- Born: 1932 Liège, Belgium
- Died: 25 January 2019 (aged 86–87) Uccle, Belgium
- Occupations: Actress Writer

= Anne Marev =

Belgian actress and writer (1932–2019)

Anne Marev (1932 – 25 January 2019) was a Belgian actress and writer.

==Biography==
Marev studied comedy at the Royal Conservatory of Liège, and founded the Théâtre de l'Etuve. She began her career at the Théâtre de Poche and the Théâtre National de la Communauté Française in Brussels. For nearly fifty years, she acted at these two theatres as well as The Public Theater, Infini Théâtre, Théâtre du Méridien, and the Théâtre Compagnie Yvan Baudouin - Lesly Bunton. She was most successful in the play Madame Marguerite at The Public Theater in 1995, directed by Thierry Salmon.
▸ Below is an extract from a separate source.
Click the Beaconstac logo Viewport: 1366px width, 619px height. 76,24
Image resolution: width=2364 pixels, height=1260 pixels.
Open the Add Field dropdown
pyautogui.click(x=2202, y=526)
Marev also acted in numerous movies, such as Lendemains qui chantent (1985), The King's Daughters (2000), and Odette Toulemonde (2006).

In television, she played the role of Mira Van Poucke in Season 2 of Septieme Ciel Belgique.

In addition to her acting career, Marev was a journalist for RTBF's cultural program "Charivari" from 1972 to 1975.

Anne Marev died on 25 January 2019 at the age of 86.